Filter the entries for the word "agent". Copy each line in which it occurs.

[Supplied data]

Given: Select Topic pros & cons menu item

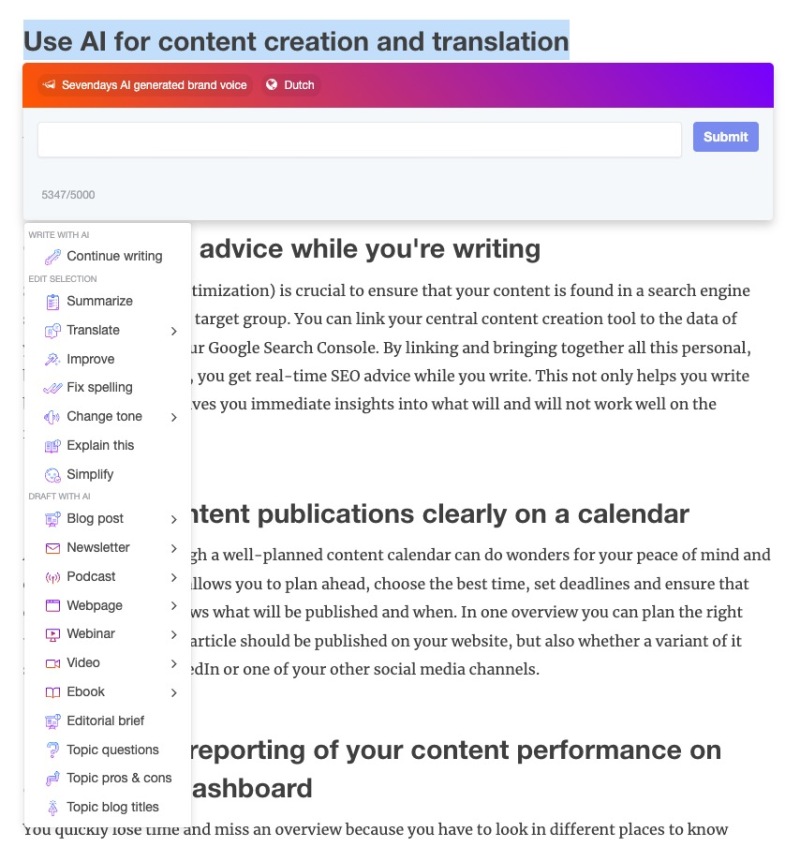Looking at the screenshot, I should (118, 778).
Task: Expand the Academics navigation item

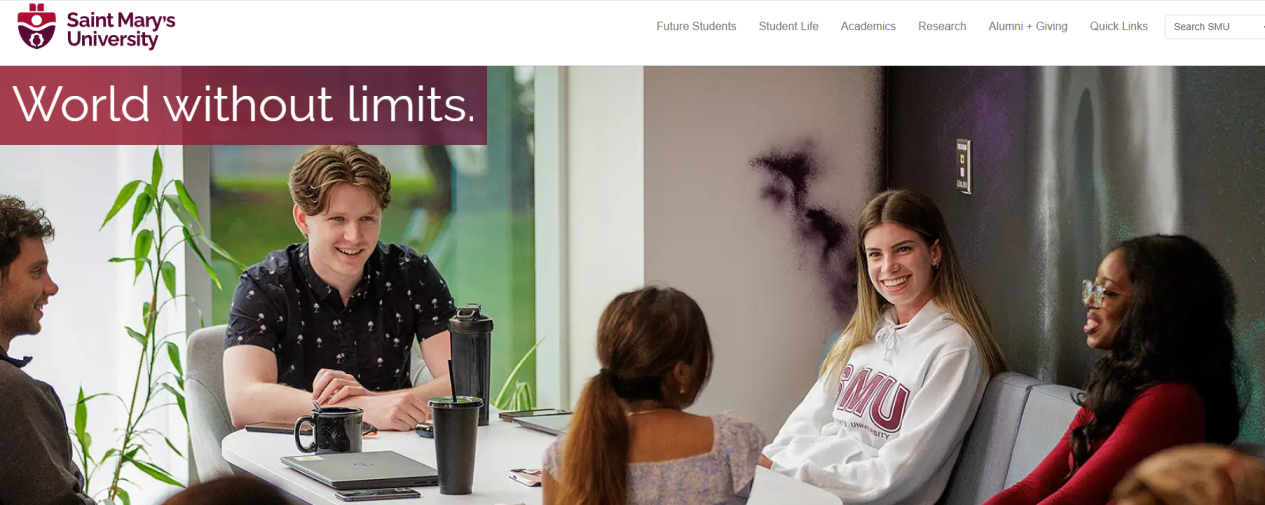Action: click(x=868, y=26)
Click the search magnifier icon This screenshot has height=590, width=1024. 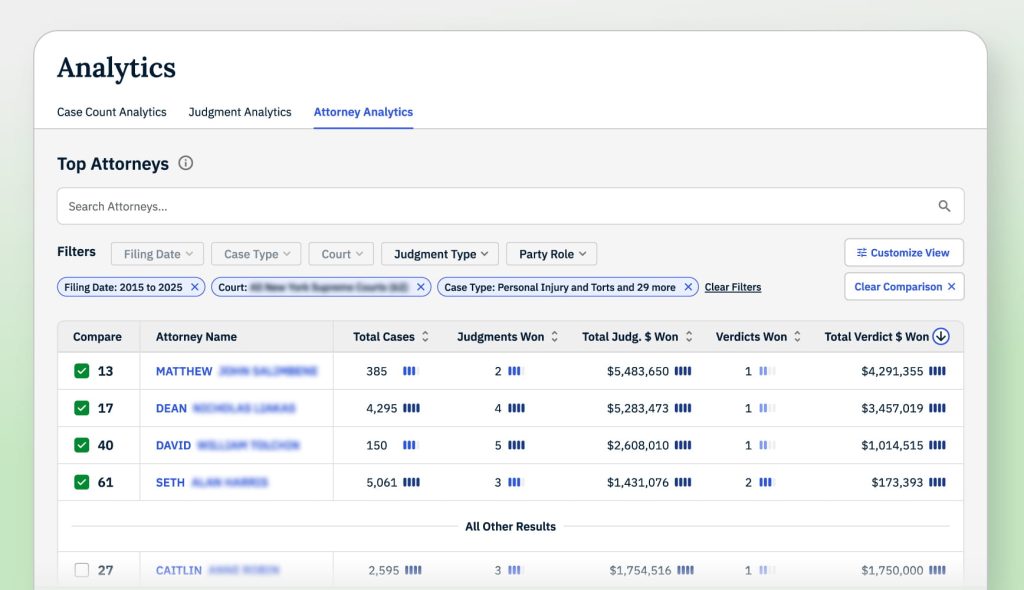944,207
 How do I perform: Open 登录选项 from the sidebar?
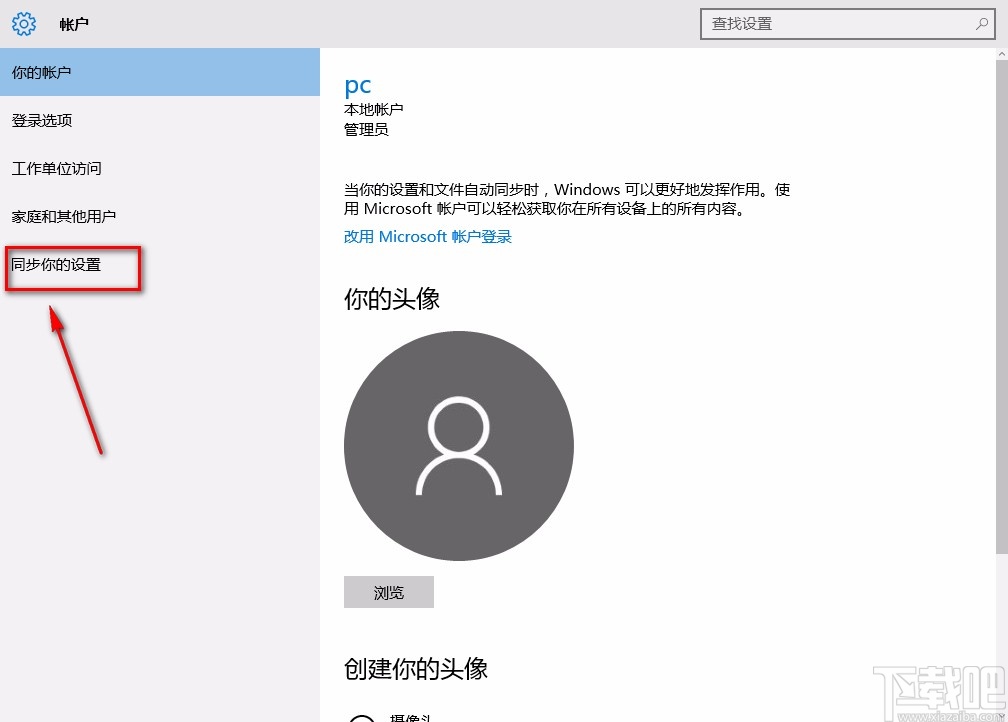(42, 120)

[/Supplied data]
[Supplied data]

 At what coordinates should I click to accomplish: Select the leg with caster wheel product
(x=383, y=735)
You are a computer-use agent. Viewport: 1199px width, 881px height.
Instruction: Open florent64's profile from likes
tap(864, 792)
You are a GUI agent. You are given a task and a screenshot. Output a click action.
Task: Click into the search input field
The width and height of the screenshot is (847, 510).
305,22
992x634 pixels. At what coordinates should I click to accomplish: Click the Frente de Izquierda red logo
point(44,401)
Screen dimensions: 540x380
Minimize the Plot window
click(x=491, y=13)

[/Supplied data]
[Supplied data]

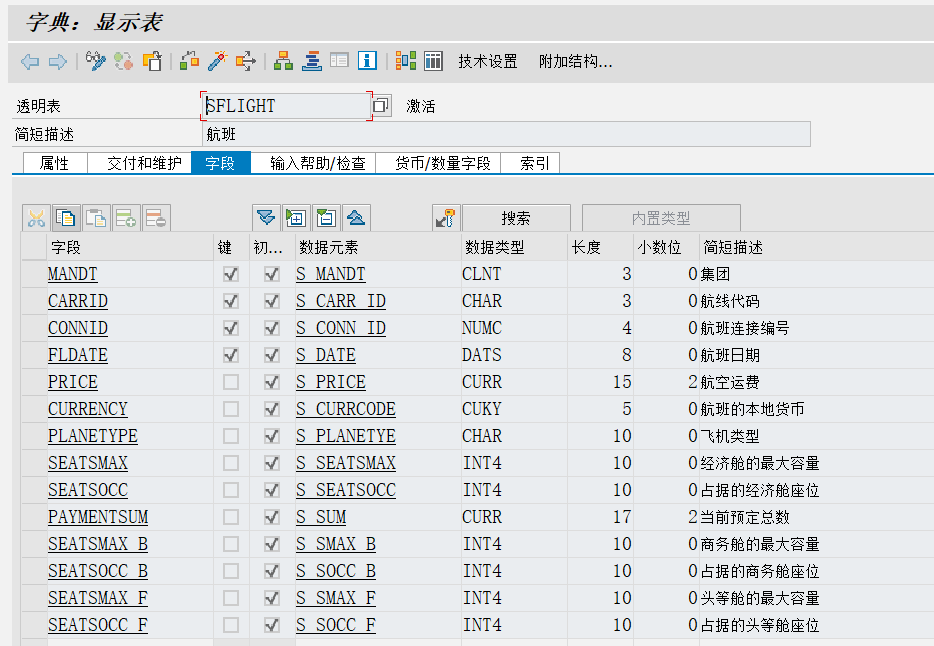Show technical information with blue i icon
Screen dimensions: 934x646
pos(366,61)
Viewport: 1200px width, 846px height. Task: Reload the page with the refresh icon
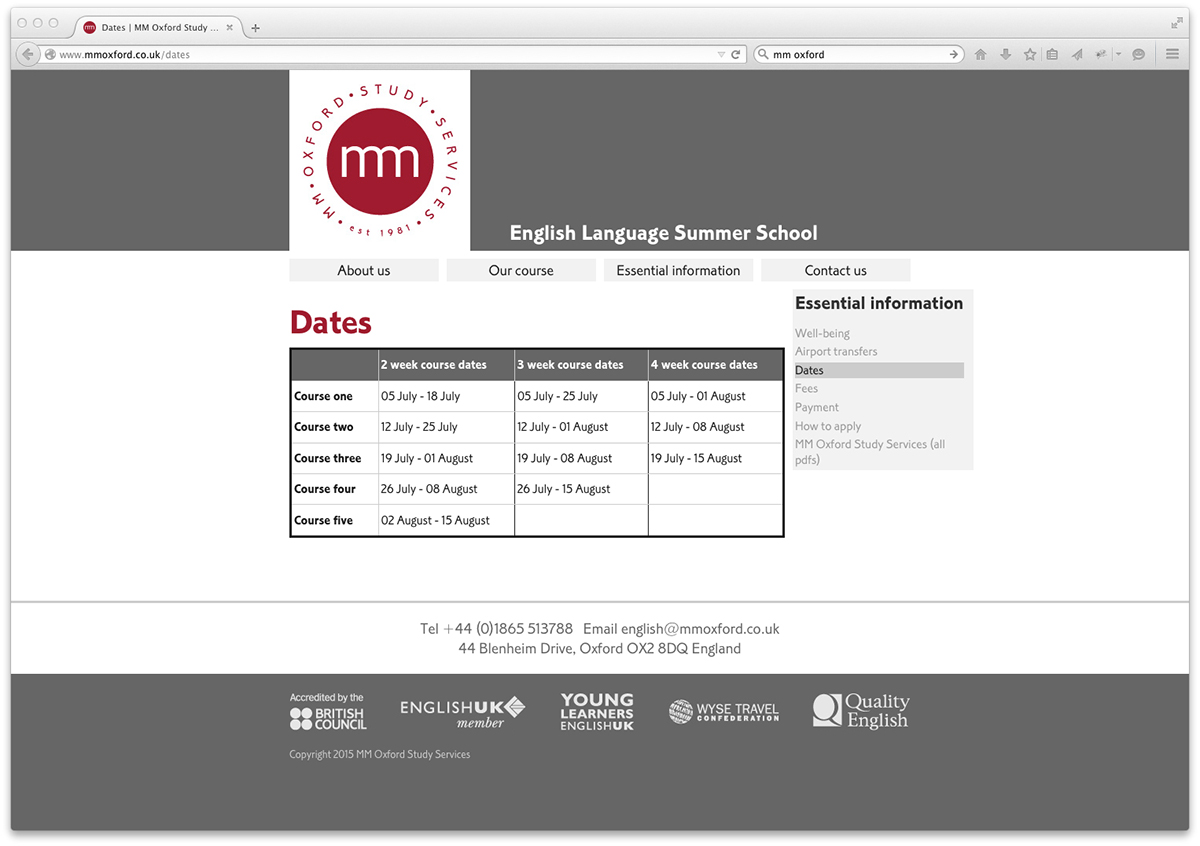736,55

[/Supplied data]

Answer box:
You are a computer-use agent. Viewport: 1199px width, 881px height.
You are a GUI agent. You are given a task and a screenshot. Output a click action.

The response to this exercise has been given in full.